Mencicipinya adalah tentang rasa gurih dengan manis yang samar. Cocok bagi lidah banyak orang.
Tentu, tidak lupa kamu kepadanya akan mengecrutkan --menambahkan-- kecap manis. Begitu banyak kecap sehingga nasi goreng menjadi berwarna hitam dengan rasa manis banget.
Ya, sudah. Kecuali pada awal-awal saja aku protes, kemudian aku tidak lagi berbuat demikian. Menerima bahwa kamu dan aku berbeda selera, namun bersepakat: kita adalah satu yang tak terpisahkan.
Dari semua, aku paling ingat kejadian terakhir. Peristiwa di mana sang penjual bergegas ke warung kelontong demi memenuhi permintaanmu.
Kamu meminta sesuatu yang barangkali tidak tersedia di warung Padang.

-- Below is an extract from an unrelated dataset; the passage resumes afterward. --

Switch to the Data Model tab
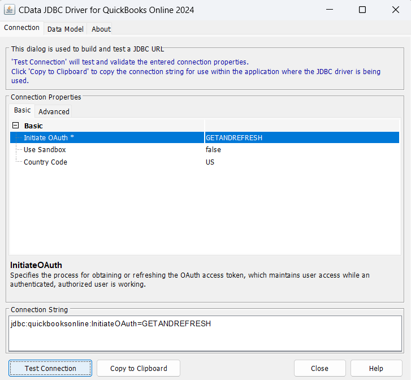411x380 pixels. [x=65, y=29]
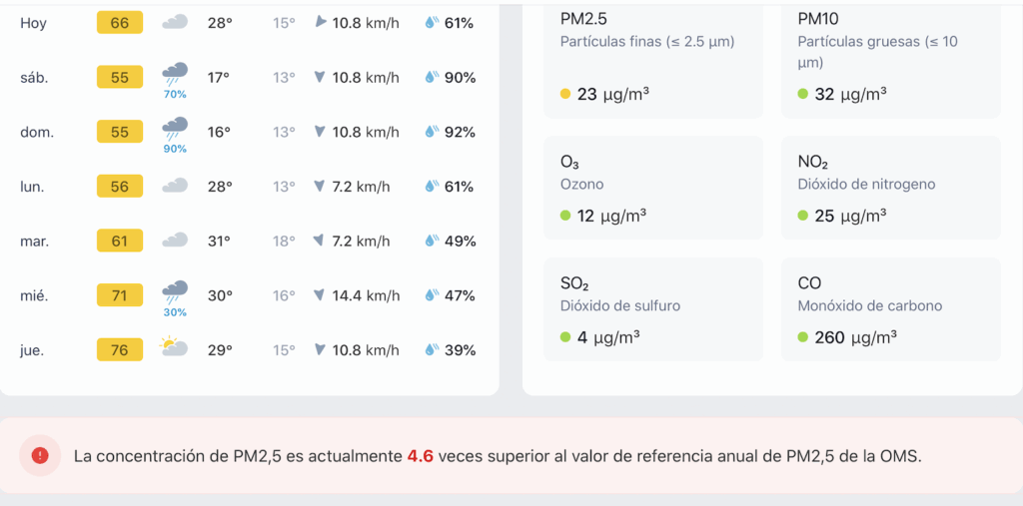1023x506 pixels.
Task: Click the rain cloud icon for dom.
Action: point(175,128)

Kecap manis!
Tahu dong, bagaimana cita rasa masakan Padang? Aku adalah penggemar beratnya. Gurih, pedas, bersantan yang semua membuat seleraku bangun.

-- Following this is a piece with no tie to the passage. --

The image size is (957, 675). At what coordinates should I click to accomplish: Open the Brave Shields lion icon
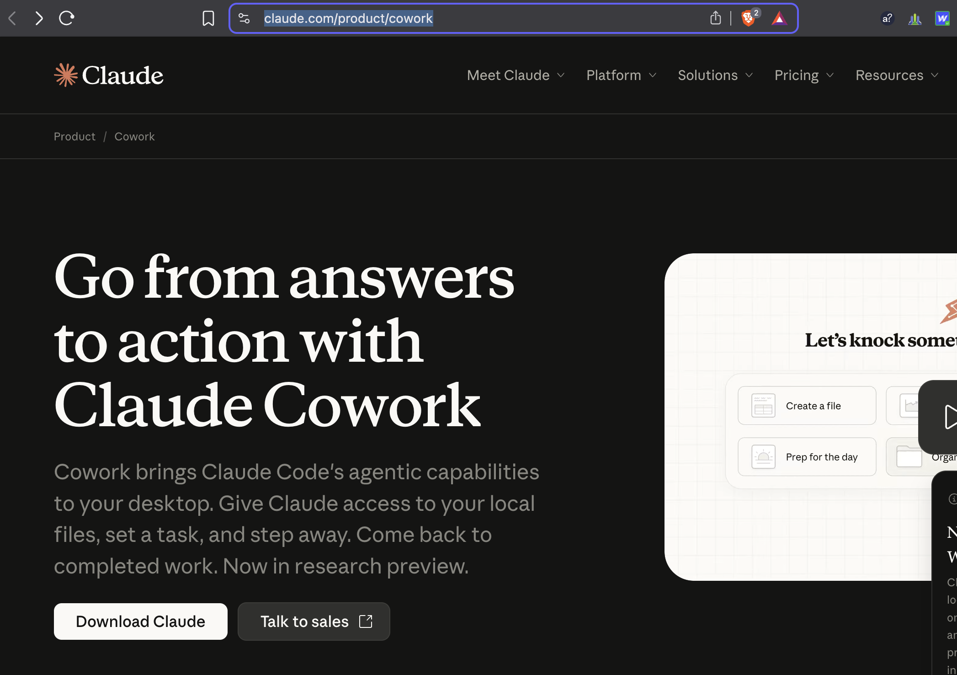click(x=748, y=19)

Tidak mengherankan, saat menyantap gulai kepala kakap aku bisa menambah nasi putih kering tanpa kuah, kecuali lado ijo alias sambal cabai hijau, sampai dua kali.Â
Kalau tidak ingat umur, tambahan satu nasi lagi akan aku teriakkan kepada penjual, "Uda, tambuah nasi ciek! --abang/mas/kakak, tambah nasi satu!"
Nasi juga terasa kurang ketika menyantap dendeng batokok. Ah, sambalnya luar biasa. Aku mengecap rasa kelapa yang kuat. Minyak kletik. Entah bagaimana cara mengolahnya, yang pasti rasanya enak tiada bandingnya.
Seperti biasa, aku tahu persis, kamu akan menyiramkan kecap ke atas nasi Padang, apa pun lauknya.
Kamu tidak pernah peduli bagaimana pegawai rumah makan Padang melihatmu dengan takjub. Atau pengunjung memandang dengan ganjil memerhatikan caramu menikmati nasi Padang.